O presidente do Inep, Alexandre Lopes, evitou sugerir diagnósticos ontem. O ministro da Educação, Milton Ribeiro, participou só do início do evento e os resultados foram apresentados por técnicos do Inep.

Na comparação regional, as provas de português para o 2º ano do fundamental confirmaram cenários já conhecidos. O Ceará é o Estado que melhor alfabetiza seus alunos, com uma proficiência média de nível 5. Junto com outras 9 unidades da federação de Sul, Sudeste e Centro-Oeste, o Estado nordestino está acima da média nacional na etapa.

Os dados divulgados pelo Inep também mostram que, entre os alunos do 9º ano do fundamental, 52,16% atingiram proficiência nos níveis 1, 2 ou abaixo de 1 em ciências da natureza, de uma escala que vai até 9, atingida por apenas 0,14% dos que fizeram o exame. Já em ciências humanas, 51,71% dos alunos chegaram a um nível de proficiência de até 2, de um total de 8. O domínio completo dos conhecimentos nessa matéria foi observado em apenas 0,5% dos estudantes.

“Essa é a primeira vez que temos esses resultados, então não temos histórico de comparação. Além disso, o MEC não divulgou quais os níveis que considera básico, abaixo do básico ou adequado. Ou seja, ao não categorizar os resultados, dificulta a interpretação”, afirma Gabriel Corrêa, líder de políticas educacionais do Todos Pela Educação.

Segundo Claudia Costin, o que fica é o sentido de urgência de que algo precisa mudar no processo de alfabetização. “A despeito de uma abordagem ideológica que foi utilizada durante certo tempo pelo MEC, vale a pena rever a forma como se alfabetiza no Brasil”, afirma ela.

Desde o início do governo Jair Bolsonaro, o MEC tem defendido o método fônico de alfabetização, que prioriza a relação entre sons e letras, e que já foi definido por integrantes do governo como a alfabetização “da direita”.

“É bom ter um olhar sobre alfabetização também em nível federal, ainda que o debate seja marcado por muitas tensões.
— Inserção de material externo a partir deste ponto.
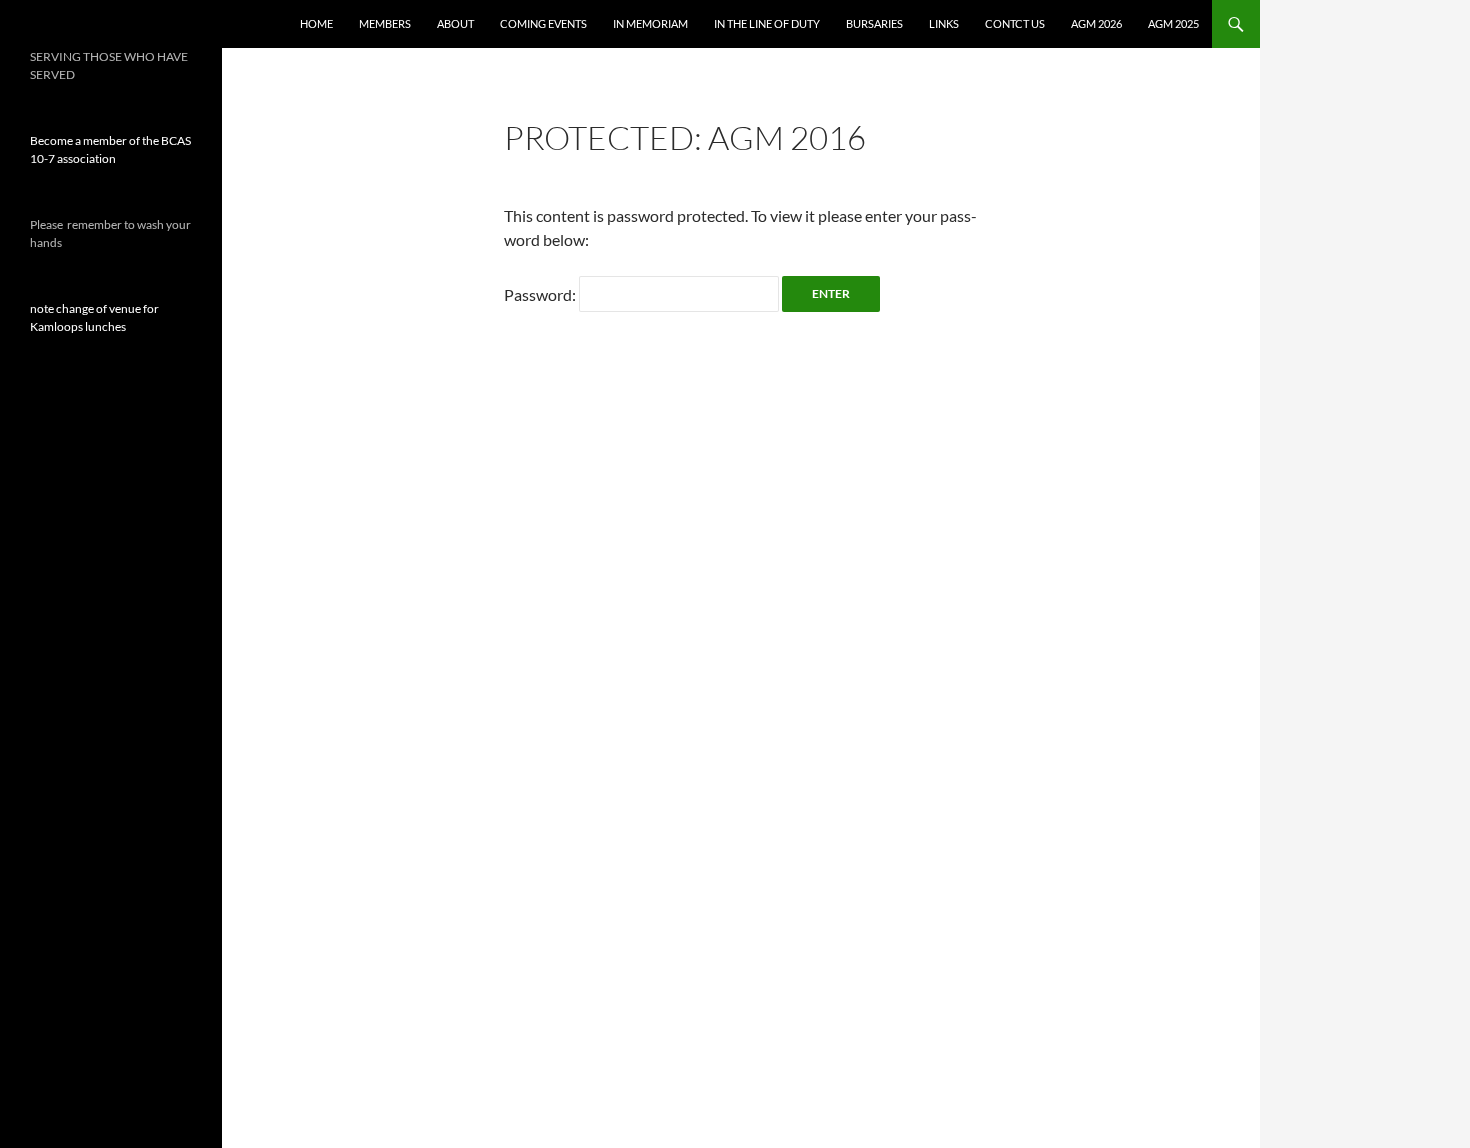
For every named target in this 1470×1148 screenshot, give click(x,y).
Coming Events (543, 23)
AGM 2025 (1173, 23)
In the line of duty (767, 23)
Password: (541, 294)
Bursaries (874, 23)
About (455, 23)
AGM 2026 (1096, 23)
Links (944, 23)
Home (316, 23)
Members (385, 23)
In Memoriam (650, 23)
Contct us (1015, 23)
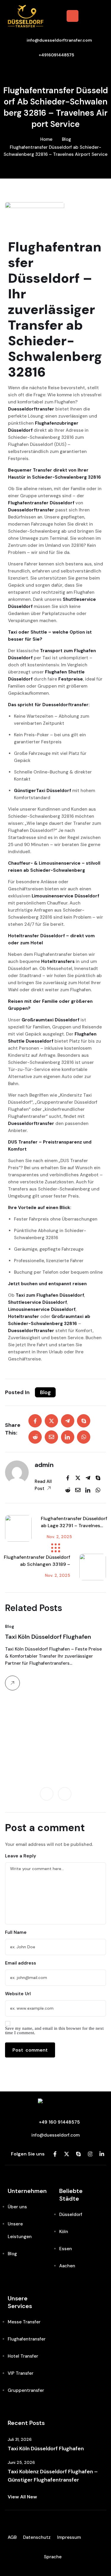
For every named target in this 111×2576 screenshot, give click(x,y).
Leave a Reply (20, 1856)
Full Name (16, 1932)
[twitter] (51, 1420)
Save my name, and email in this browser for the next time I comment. (54, 2030)
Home (46, 139)
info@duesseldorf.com (55, 2135)
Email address (20, 1963)
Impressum (69, 2537)
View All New (22, 2497)
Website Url (18, 1994)
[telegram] (67, 1420)
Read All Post (43, 1484)
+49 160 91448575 (59, 2122)
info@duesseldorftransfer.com (59, 40)
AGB (12, 2537)
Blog (66, 139)
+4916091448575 (56, 55)
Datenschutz (37, 2537)
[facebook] (35, 1420)
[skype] (83, 1420)
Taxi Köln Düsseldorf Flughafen (48, 1637)
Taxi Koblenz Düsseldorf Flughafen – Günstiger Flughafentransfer (53, 2475)
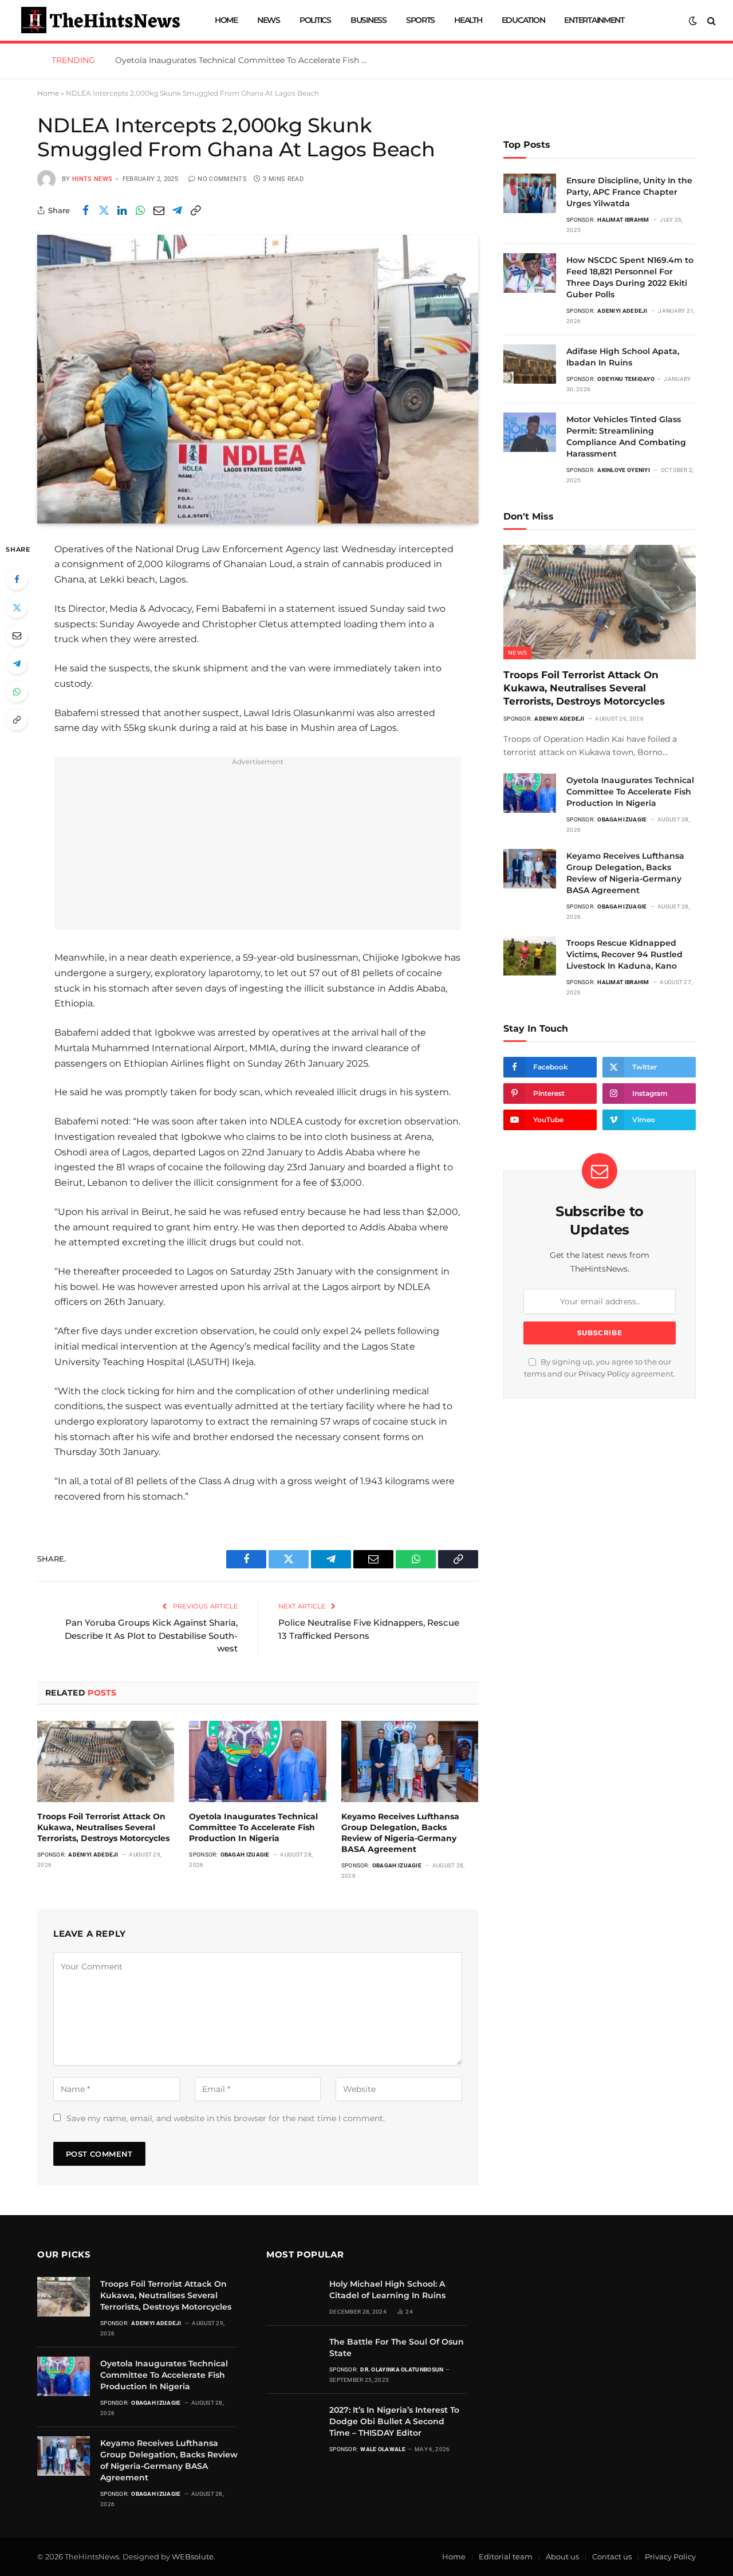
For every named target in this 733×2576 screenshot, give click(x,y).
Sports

Agora, o ideal é discutir quais são as melhores estratégias e abordagens para resolver a enorme quantidade de alunos analfabetos e deslocar o debate desse ‘Fla-Flu’”, afirma Daniela Caldeirinha, diretora de projetos da Fundação Lemann.

Segundo Daniela, a avaliação acertou ao alinhar os conteúdos à Base Nacional Comum Curricular (BNCC), documento referencial para os novos currículos da educação básica. “O fato de a avaliação estar alinhada à BNCC orienta o trabalho das redes públicas de educação.”

A diretora do Ceipe/FGV explica que, em boa parte do mundo, está sendo abandonada a ideia de que ler e escrever é algo inato como a fala. “Não dá para achar que não é preciso ensinar a decodificar para que o aluno seja alfabetizado. Nesse sentido, estou com a Secretaria de Alfabetização”, afirma Claudia.